The issue with many books on Operation Typhoon is their failure to carefully delineate that Operation Typhoon was really two separate and distinct operations. The first phase was the devastating German attack that ripped asunder the Soviet defensive lines and rocked the Soviet Union onto its heels. It was of such devastating consequence that Moscow panicked, and the Soviet Union perhaps tottered on the brink of psychological collapse and defeat. Both weather and logistical matters forced the Germans to pause for conditions in which they could maneuver.

The second phase was the German last-gasp effort to capture Moscow, with the attendant dire consequences for not just the Wehrmacht but for the attendant survival of the Third Reich itself.

Those who want solely a combat-oriented book may be somewhat disappointed. Stahel, as he did with Kiev 1941, forces the reader to engage in a macro perspective of how Operation Typhoon fits into the overall war. Stahel gives us an overview of economics and ideology, and how these influences drove both sides’ actions – as well as a tactical overview and how the forces the foes went to war with in terms of weapons affected the campaign. The book primarily focuses on Vyzama-Bryansk, but I would expect Stahel to focus his effort on that. The success of Vzyama-Bryansk in a larger sense set the stage for the subsequent unhinging of Germany’s successes.

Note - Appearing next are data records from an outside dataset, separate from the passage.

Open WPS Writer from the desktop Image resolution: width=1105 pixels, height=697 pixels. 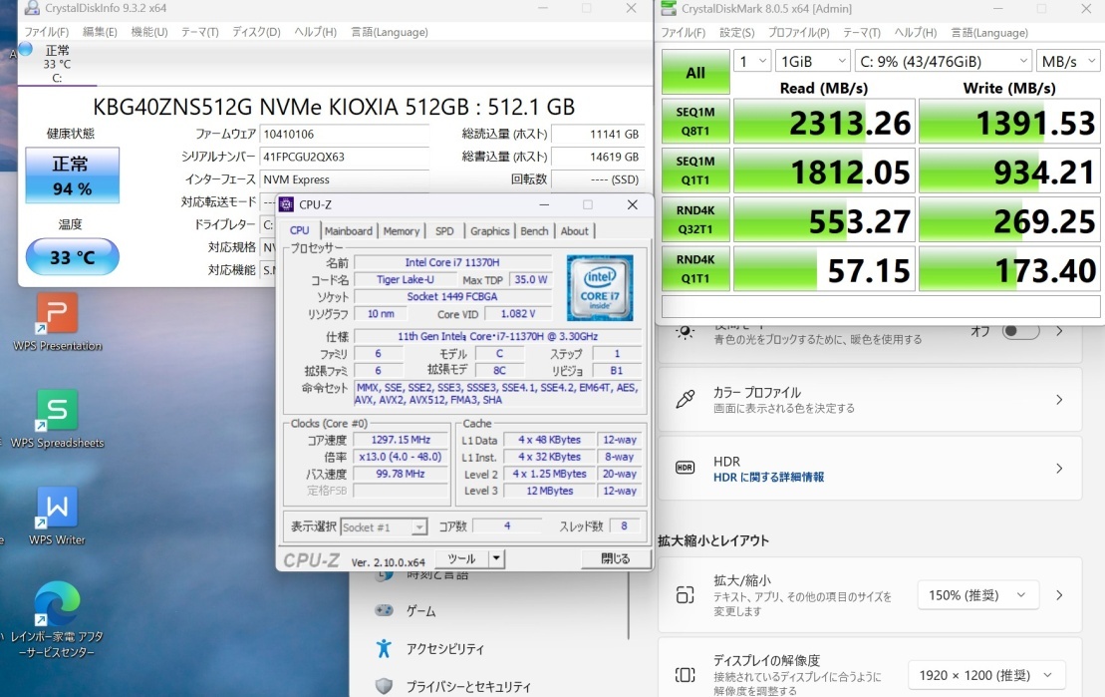(55, 509)
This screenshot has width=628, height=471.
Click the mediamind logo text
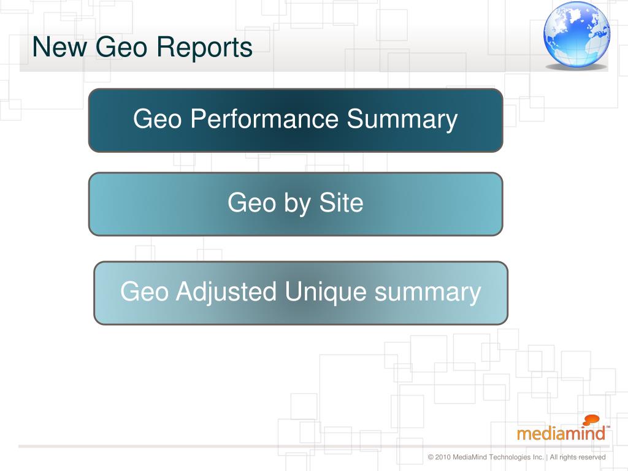pos(561,433)
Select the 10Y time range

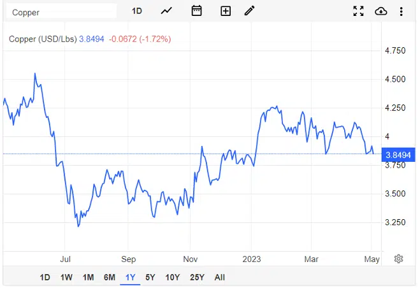173,277
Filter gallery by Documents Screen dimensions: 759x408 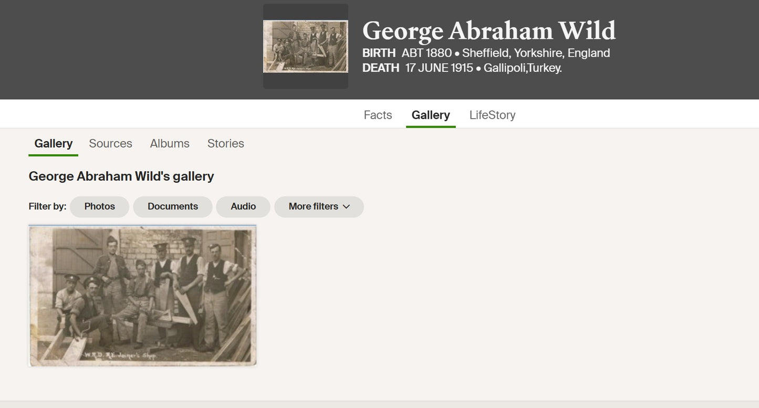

What Stahel sets forth in ugly detail is the infighting among German commanders. The picture painted of many figures, already tarnished by their acquiescence to the war of genocide in the east, is further eroded by their petty inability to work together for victory. For the modern American military leader, despite an era of some rock-star generals, these attributes seem unimaginable. Stahel continues with some of the themes from Kiev 1941, showing how worsening conditions only exacerbated many of the Wehrmacht’s flaws, primarily a poor logistical system and an air force stretched to the breaking point by substandard Russian airfields. His use of letters and commanders’ notebooks make for livelier and easier reading than David Glantz’ work.

Yet Stahel is not above making certain there are modern lessons for leaders that are immutable from Operation Typhoon. In fact, for those of us who have fought in the current war-on-terrorism campaigns, there are uncomfortable parallels of how perhaps we have won many tactical victories while losing the strategic initiative. Stahel concludes that Germany in this campaign still had operational superiority. What is interesting is he deftly analyzes both sides’ competing claims, skewering to some degree the official Soviet line of German superiority in numbers. Stahel takes the Soviets to task in his conclusion for not better preparing defensive works, as it was obvious that after the Battles of Smolensk in July-August 1941 that Kiev was but a diversion.

Unlike Kiev 1941, the maps in Operation Typhoon are first-rate, easy to understand and add value to the overall book. In Kiev Stahel wandered a bit, but in Operation Typhoon, his writing shot group is much tighter and well-focused. The book is well-cited, and I sense Stahel pays greater attention to Soviet archival material. Glantz speaks fondly of Operation Typhoon, noting simply, “It is a must-read.” My comments for Kiev 1941 I echo here, that for both the combat leader and the logistician, this book is very highly recommended.